26 November 2017 News/Editorial
By way of some good, clean end of term fun, I wonder if you can guess when the following statements were reported?
I will give you two choices in each case.
“The RTC have given some attention to the shooting of cormorants which have presented themselves in increasing numbers and are very destructive of fish.” 1911 or 2017?
“One of the worst seasons on record. The angling season, following the enormous catches in (1903 or 2013), completed the contrast by being the worst on record.” 1904 or 2014?
“The autumn fishing was a complete failure for lack of fish.” 1898 or 2017?
“Very poor year….for the last 4 or 5 weeks of the season, the water was in excellent condition but there were no fish in it.” 1899 or 2017?
“The decline or disappearance of grilse in recent years; only 6 grilse out of a total catch of (254 or 145) salmon and grilse caught this autumn at Upper and Lower Floors.” 1916 or 2015?
“Scarcity of fish presents a very knotty problem.” 1895 or 2016?
“Autumn season worst on record. In (1911 to 1914, or 2014 to 2017) the proportion of salmon caught to grilse was higher than 5 to 1.” 1915 or 2017?
“The autumn fishing of (1908 or 2017) showed a decided scarcity of salmon. There were few salmon off the coast and this experience was not confined to the Tweed alone, but the whole of the East Coast of Scotland. Grilse were late, unusually small and disappointing in number.” 1908 or 2017?
“Shortage of salmon in the autumn is no new thing, but never a “back-end” as bad as this.” 1930 or 2017?

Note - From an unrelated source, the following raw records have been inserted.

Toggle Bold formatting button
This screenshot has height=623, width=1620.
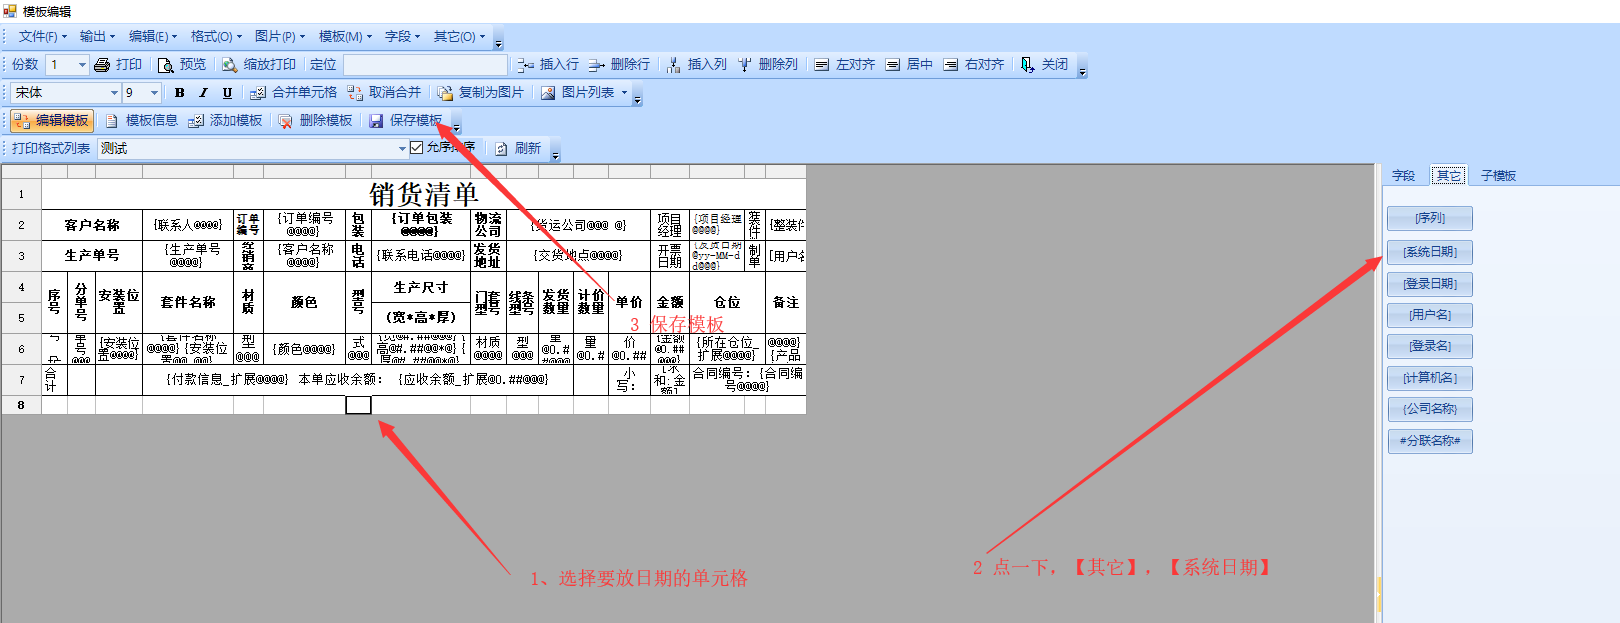179,93
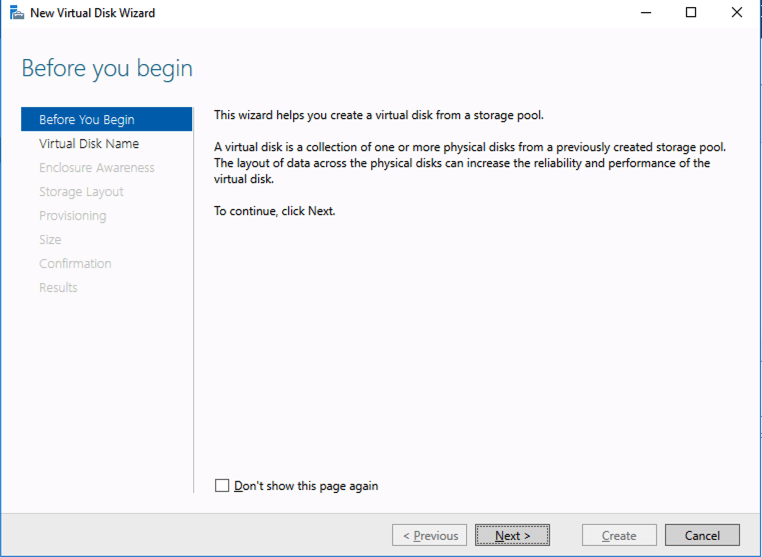Screen dimensions: 762x557
Task: Enable Don't show this page again checkbox
Action: tap(222, 486)
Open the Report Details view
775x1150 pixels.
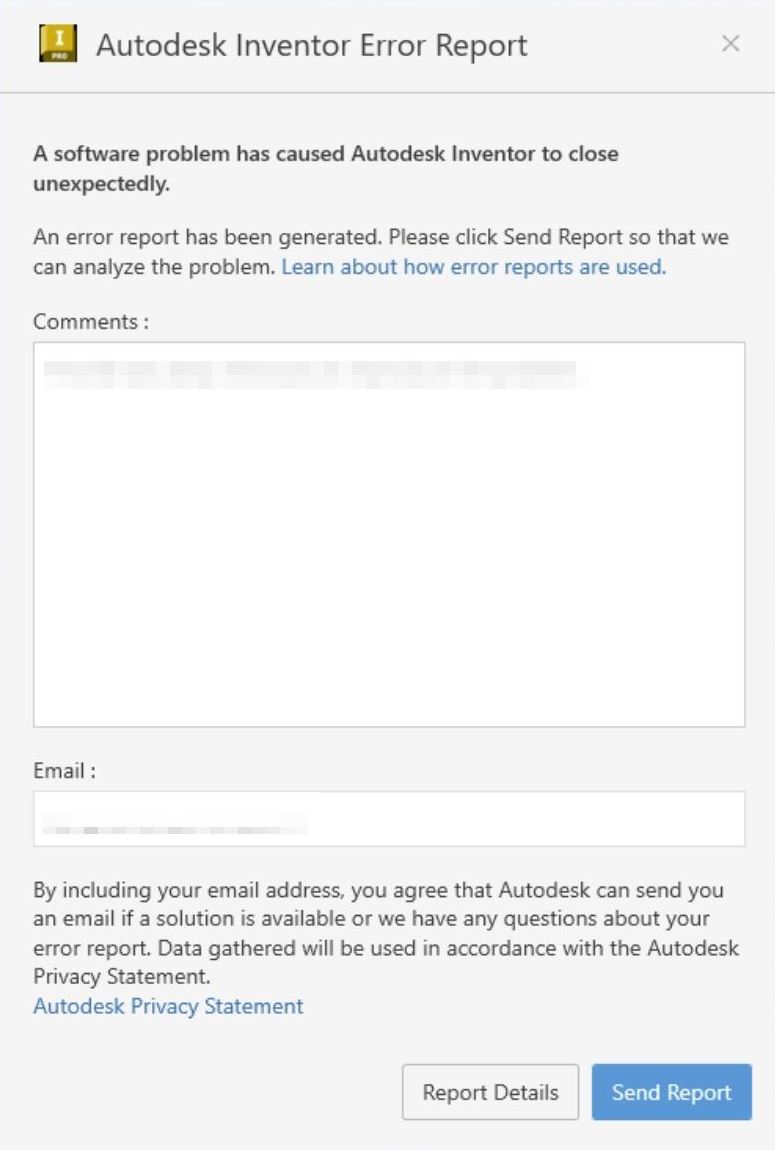coord(490,1092)
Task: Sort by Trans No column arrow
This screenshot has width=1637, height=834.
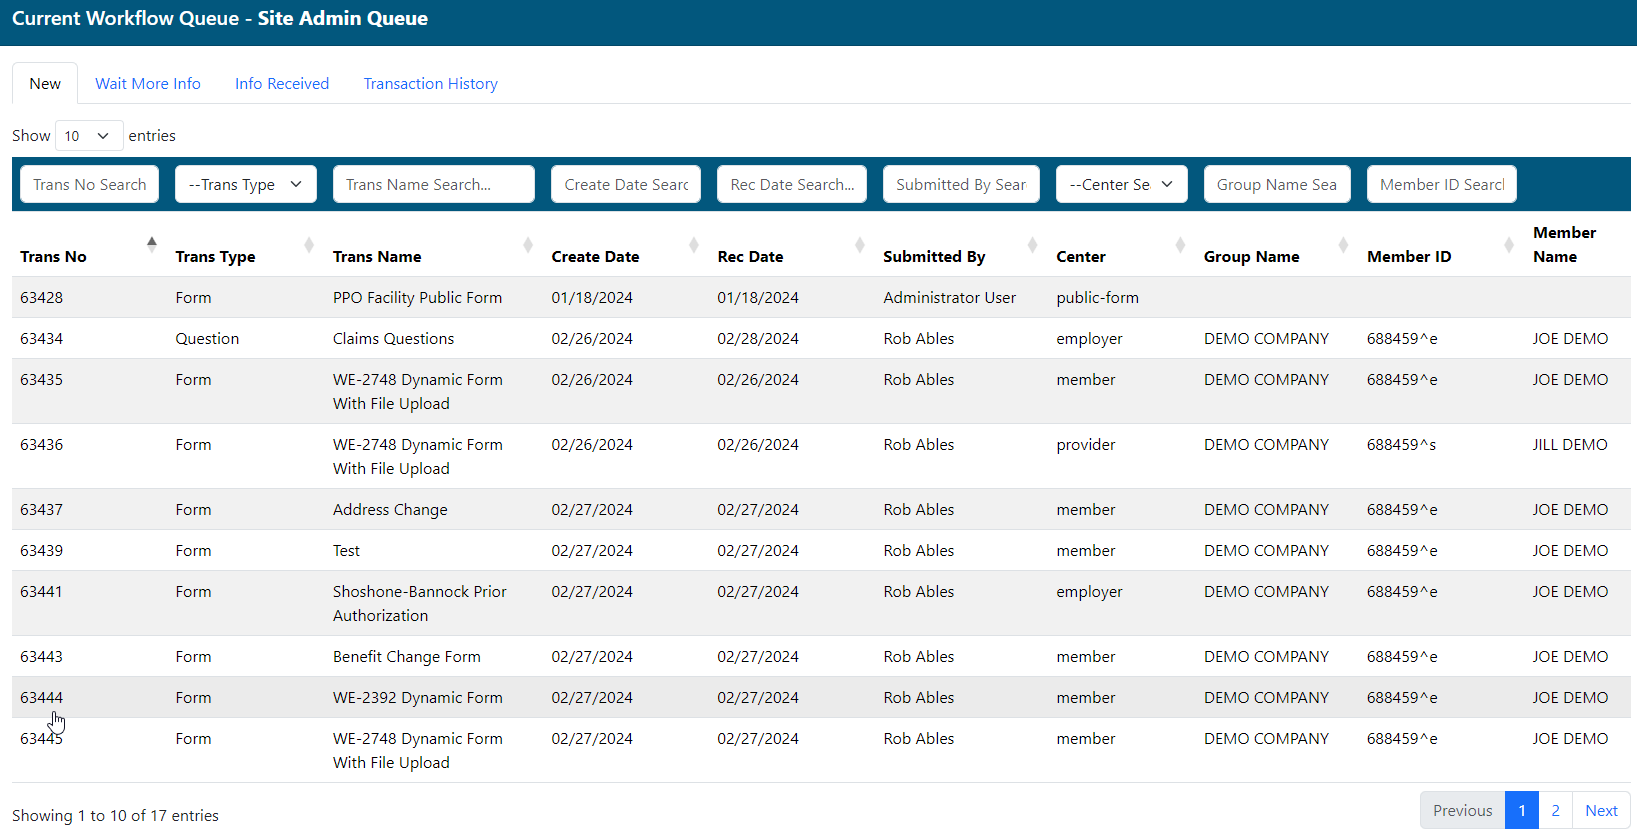Action: point(152,244)
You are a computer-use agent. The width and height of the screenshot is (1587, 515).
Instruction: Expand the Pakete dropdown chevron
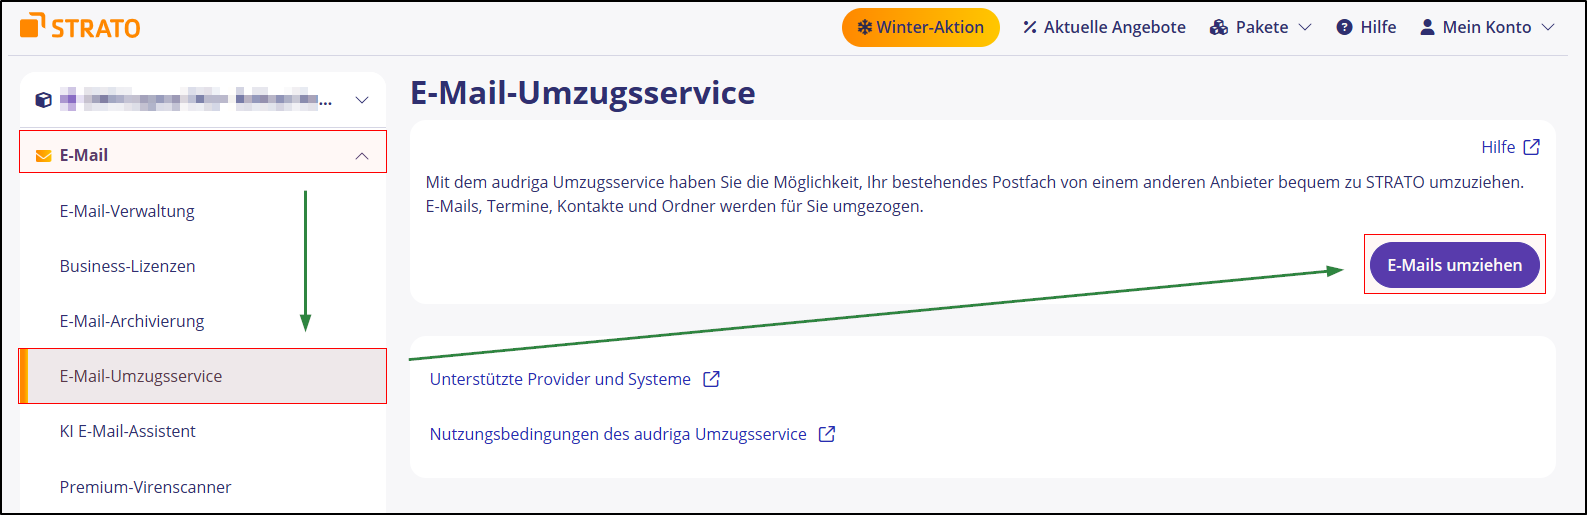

Ok, I have had my fun, and it takes no genius to work out that every one of those statements was made, not in 2014 to 2017, but, in every case, between 87 and 129 years ago…...but they could all have been made yesterday.
The point I make, and have been making for some time now, is that what has happened here over the last 4 years has happened before, before those beastly massive Russian trawlers scoured the seas, before there were any goosanders, before man-made global warming, even before the ghastly polluting fish farms.
The answer lies in the sea, it did 100 years ago and it does now.
There is now, it seems, an angling constituency which demands large numbers of fish every year, and has to blame somebody if that does not happen.
They are wrong to do so, as they would have been had they done that 100 years ago.
There have always been bad years, even clutches of bad years together viz both 1911 to 1915, and 2014 to 2017, but history tells us they do not last.
We should all be concerned about the continuing low levels of smolt survival in the sea, but that is a very different matter from the ever shifting run timings and components of our salmon…..about which we can do nothing, just as they could not over 100 years ago.
Despite the gloomy headlines of 1904 (“worst season on record”), of 1915 (“worst autumn on record”), of 1920 (autumn by autumn the Tweed gets steadily worse”), there were perfectly reasonable years, even some good grilse years, in between and, as gradually Tweed became both a predominantly salmon and spring river, by 1920 the angling press also said it was an “exceptionally good spring”, and by 1926 the fishing headlines contained the following extraordinary sentence:
“An angling year of splendid sport, during a long spring and short autumn, has ended with one rod accounting for 389 salmon on the Tweed; Hendersyde water yielded 475 spring salmon and Sprouston 357”.
And this despite the presence of over 100 full-time nets on the river and the coast in 1926.
We, just as they were in the early 1900s, are in transition from grilse to salmon domination, but, unlike them, angling recovery ought to be quicker, because we have no nets.
The only questions are (a) how long it will take for the salmon domination to gather full strength and (b) will these salmon come back in the spring, summer or autumn?
2018 just might ……
…....get us closer to the answers to both questions.